In this post, I will share our findings combined with those,
hoping to provide the community with a wider perspective on layer recycling.

## How layer recycling works
The main idea of layer recycling is to accelerate the training (and inference)
by avoiding repeated passes of the same data object through the frozen layers.
Instead, it is possible to pass objects through those layers only once,
cache the output
and use them as inputs to the unfrozen layers in future epochs.

In the paper, they usually cache 50% of the layers, e.g., the output of the 6th multi-head self-attention block in a 12-block encoder.
However, they find out that it does not work equally for all the tasks.
For example, the question answering task suffers from a more significant degradation in performance with 50% of the layers recycled,
and they choose to lower it down to 25% for this task,
so they suggest determining the level of caching based on the task at hand.
they also note that caching provides a more considerable speedup for larger models and on lower-end machines.

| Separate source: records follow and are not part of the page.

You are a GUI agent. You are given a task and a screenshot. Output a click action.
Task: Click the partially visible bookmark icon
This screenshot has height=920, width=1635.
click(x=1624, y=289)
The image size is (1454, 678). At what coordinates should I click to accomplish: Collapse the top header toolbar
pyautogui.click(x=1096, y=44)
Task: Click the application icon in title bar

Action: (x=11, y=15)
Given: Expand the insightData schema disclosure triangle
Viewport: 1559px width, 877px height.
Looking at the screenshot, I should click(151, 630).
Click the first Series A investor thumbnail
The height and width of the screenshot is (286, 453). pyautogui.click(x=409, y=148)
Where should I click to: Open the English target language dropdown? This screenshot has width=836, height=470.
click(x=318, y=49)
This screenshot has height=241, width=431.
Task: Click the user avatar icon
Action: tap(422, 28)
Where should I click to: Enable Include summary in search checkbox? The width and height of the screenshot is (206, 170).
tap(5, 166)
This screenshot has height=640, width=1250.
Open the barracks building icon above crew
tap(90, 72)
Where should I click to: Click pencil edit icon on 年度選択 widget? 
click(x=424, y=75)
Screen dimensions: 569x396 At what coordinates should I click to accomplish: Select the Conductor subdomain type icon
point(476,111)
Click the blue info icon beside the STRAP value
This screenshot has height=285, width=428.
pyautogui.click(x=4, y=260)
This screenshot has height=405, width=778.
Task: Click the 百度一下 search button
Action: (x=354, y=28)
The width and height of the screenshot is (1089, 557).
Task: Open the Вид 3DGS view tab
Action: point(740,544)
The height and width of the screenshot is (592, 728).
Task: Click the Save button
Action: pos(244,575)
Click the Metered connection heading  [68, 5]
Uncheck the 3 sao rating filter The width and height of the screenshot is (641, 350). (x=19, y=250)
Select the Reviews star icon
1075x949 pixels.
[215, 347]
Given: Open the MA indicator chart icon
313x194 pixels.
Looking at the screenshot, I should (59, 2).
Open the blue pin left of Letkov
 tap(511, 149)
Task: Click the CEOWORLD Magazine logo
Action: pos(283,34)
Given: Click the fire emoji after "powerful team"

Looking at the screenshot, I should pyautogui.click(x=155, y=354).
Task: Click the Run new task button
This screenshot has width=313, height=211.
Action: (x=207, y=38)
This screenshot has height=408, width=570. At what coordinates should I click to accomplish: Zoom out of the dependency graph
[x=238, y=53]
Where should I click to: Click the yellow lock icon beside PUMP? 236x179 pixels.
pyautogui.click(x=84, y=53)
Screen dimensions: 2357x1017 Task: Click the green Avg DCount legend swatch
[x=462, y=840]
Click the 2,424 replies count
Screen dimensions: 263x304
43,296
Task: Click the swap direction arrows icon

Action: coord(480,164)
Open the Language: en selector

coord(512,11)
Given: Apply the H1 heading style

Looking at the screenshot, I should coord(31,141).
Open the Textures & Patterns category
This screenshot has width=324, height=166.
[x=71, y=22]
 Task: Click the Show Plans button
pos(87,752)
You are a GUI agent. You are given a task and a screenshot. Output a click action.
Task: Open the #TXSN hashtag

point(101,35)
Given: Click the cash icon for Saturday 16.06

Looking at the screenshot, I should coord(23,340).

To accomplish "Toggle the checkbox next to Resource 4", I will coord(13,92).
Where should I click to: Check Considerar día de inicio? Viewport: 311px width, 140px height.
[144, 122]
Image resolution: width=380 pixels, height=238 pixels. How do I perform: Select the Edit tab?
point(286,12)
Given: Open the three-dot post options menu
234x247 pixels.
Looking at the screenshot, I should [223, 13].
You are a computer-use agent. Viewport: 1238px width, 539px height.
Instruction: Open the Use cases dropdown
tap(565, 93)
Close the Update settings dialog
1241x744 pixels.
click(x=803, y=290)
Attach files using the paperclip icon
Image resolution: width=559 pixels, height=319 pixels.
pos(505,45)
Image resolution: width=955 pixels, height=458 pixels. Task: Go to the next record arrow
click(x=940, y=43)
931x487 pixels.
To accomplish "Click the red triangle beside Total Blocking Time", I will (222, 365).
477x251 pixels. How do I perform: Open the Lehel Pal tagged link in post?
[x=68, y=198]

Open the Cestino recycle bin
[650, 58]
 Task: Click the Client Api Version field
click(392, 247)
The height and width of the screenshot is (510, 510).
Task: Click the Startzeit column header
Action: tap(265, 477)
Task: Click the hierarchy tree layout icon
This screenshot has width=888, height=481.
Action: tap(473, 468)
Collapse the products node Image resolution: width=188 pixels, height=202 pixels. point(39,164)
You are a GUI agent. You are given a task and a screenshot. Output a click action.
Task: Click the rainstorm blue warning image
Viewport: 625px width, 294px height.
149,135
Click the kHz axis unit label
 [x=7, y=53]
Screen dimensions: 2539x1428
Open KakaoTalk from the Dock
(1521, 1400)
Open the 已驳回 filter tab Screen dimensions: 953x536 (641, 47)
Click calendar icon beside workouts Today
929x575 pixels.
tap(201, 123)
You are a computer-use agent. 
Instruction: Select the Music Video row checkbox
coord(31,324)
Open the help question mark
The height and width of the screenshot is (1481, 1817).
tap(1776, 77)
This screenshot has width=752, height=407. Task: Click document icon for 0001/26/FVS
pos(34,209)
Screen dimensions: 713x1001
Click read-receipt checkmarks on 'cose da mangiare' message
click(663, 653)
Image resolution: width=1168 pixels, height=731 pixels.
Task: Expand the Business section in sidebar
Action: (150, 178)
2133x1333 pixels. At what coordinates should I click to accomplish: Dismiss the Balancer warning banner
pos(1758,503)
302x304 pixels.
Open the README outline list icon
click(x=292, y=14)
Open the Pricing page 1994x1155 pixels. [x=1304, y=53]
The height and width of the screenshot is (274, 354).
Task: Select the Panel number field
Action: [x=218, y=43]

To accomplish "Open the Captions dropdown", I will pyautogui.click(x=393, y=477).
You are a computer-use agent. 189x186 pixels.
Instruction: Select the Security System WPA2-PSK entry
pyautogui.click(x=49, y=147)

In layer recycling, the cache is hit for exactly the same object.
It is easy to achieve this in textual data as it is easily hashable,
but you may need more advanced tricks to generate keys for the cache
when you want to generalize this technique to diverse data types.
For instance, hashing PyTorch tensors [does not work as you may expect](https://github.com/joblib/joblib/issues/1282).
Quaterion comes with an intelligent key extractor that may be applied to any data type,
but it is also allowed to customize it with a callable passed as an argument.
Thanks to this flexibility, we were able to run a variety of experiments in different setups,
and I believe that these findings will be helpful for your future projects.

## Experiments
We conducted different experiments to test the performance with:
1. Different numbers of layers recycled in [the similar cars search example](https://quaterion.qdrant.tech/tutorials/cars-tutorial.html).
2. Different numbers of samples in the dataset for training and fine-tuning for similar cars search.
3. Different numbers of layers recycled in [the question answerring example](https://quaterion.qdrant.tech/tutorials/nlp_tutorial.html).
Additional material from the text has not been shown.